Hi everyone, I am trying to measure intracellular iron content from cultured cells using the colorimetry method (chromogen reagent), however so far unsuccessful. The absorbance readings at 540 nm of my samples are almost zero, while that of my standards (made from FeSO4) are fantastic (R= 0.999). Could the reason be on the way I prepare the samples? or is it just the concentration of iron in the sample too low to be detected by colorimteric method? This is how I prepare my sample:
Day 0- Cultured cells to confluency using medium + FCS
Day 2- Changed medium to serum free (- FCS) 24 h
Day 3- Revert to medium with serum before lysing. Wash with ice-cold PBS—> Trypsinize —> centrifuge —> wash with PBS (to remove trypsin)

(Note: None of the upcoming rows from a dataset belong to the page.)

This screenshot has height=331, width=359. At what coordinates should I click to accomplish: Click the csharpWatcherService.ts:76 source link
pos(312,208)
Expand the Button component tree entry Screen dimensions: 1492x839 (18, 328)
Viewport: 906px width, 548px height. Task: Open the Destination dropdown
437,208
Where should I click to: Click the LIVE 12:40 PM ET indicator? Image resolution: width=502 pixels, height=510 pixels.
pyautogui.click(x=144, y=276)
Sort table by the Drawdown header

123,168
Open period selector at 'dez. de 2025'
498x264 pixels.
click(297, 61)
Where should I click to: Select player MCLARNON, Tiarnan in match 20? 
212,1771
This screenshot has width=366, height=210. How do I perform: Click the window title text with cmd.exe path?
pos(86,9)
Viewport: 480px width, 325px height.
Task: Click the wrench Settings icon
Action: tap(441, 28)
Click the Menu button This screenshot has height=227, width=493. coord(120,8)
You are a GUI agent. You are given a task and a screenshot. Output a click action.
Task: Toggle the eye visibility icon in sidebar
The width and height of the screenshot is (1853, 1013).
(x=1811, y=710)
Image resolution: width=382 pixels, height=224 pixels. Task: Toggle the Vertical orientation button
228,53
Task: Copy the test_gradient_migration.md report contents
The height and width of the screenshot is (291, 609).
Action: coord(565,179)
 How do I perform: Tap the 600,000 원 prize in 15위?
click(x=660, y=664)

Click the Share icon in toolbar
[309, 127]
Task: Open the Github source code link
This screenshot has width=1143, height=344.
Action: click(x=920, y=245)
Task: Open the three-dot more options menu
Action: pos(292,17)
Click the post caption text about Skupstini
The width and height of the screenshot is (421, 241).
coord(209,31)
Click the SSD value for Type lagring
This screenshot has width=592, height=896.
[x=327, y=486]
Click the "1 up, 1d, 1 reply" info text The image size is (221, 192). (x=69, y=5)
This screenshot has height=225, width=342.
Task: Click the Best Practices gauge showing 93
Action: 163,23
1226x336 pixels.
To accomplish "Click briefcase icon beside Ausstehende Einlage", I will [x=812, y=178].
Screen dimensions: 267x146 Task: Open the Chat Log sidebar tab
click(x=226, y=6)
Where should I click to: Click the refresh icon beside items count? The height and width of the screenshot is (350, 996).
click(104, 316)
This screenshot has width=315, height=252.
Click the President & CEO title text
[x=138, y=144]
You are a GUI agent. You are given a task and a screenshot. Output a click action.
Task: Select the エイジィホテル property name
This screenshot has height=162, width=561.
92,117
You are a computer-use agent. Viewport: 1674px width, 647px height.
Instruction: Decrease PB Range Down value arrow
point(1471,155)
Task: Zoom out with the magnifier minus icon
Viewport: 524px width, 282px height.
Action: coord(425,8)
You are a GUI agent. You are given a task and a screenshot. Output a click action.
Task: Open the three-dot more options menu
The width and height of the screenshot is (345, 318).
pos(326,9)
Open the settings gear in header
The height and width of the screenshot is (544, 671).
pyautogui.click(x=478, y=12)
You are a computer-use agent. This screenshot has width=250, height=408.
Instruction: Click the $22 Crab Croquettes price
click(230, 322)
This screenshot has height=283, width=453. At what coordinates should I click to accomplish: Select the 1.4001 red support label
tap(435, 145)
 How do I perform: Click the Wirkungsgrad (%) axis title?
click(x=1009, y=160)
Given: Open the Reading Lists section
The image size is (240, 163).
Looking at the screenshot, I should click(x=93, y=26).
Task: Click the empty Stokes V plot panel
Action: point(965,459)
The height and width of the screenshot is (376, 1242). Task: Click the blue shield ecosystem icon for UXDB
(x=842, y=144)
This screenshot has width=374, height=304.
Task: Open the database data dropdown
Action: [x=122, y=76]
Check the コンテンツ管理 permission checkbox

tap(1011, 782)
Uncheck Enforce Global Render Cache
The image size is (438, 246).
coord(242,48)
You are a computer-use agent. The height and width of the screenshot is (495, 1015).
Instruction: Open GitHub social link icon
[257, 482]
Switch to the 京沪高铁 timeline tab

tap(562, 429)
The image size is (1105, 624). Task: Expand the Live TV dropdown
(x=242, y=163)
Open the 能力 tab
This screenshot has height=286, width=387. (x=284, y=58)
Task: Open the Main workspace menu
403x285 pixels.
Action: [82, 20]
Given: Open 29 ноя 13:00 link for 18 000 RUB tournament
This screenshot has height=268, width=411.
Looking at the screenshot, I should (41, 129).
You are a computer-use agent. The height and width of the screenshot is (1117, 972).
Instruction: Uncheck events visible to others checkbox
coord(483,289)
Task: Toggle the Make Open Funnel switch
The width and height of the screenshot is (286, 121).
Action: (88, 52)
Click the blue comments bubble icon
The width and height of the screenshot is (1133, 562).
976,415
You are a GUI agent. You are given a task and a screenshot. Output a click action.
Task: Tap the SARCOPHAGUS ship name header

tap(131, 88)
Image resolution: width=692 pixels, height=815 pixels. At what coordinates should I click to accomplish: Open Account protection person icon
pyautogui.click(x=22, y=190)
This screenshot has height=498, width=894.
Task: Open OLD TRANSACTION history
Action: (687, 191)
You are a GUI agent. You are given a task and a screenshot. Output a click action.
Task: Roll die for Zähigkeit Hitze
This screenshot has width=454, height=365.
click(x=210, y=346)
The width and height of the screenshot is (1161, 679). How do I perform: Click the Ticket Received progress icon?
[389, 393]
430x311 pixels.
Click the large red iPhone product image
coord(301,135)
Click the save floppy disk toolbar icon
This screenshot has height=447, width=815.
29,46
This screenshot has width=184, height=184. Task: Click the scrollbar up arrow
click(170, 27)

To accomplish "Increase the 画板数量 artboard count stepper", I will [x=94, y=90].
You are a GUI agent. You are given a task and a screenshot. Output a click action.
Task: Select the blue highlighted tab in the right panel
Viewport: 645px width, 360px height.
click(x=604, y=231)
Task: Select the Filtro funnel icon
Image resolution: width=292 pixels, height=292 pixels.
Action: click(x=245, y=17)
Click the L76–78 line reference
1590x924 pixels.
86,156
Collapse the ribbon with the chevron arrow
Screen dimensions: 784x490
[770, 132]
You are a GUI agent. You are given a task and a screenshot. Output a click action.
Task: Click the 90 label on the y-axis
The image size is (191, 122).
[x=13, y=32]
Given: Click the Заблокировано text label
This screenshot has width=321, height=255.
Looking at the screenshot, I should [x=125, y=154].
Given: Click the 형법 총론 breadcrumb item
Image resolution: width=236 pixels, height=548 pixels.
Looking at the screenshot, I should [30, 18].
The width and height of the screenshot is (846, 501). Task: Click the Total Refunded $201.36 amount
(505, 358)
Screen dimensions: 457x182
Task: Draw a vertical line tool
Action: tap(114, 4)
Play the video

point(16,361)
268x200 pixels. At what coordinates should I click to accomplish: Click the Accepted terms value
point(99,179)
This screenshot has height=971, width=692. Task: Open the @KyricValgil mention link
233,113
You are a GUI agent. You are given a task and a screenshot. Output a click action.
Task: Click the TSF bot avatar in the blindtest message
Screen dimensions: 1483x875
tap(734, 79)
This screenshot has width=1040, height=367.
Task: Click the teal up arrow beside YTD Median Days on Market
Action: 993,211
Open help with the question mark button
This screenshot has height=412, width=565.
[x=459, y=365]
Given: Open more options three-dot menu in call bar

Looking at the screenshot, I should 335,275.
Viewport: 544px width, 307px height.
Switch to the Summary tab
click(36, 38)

- Added acid solution to the cell pellet —> incubated ON at 65 oC
Day 4- Cool and spin samples —> pipette into 96-well plate, (standards are included on the same plate)
- Add 200 µl chromogen reagent
- Measured absorbance at 540 nm wavelength
Any suggestions will be highly appreciated.
Hi,
I think that concentration of iron in cell culture is too low to be detected by this method. Colorimetry method using i.e. bathophenantroline sulfate (BPS) works well with animal tissues such as liver and spleen where iron content is high.
I would suggest you to use more sensitive fluorescent probes such as calcein-AM or RhoNox-1 to detect intracellular iron. You can use plate reader or (even better) flow cytometry for measurement.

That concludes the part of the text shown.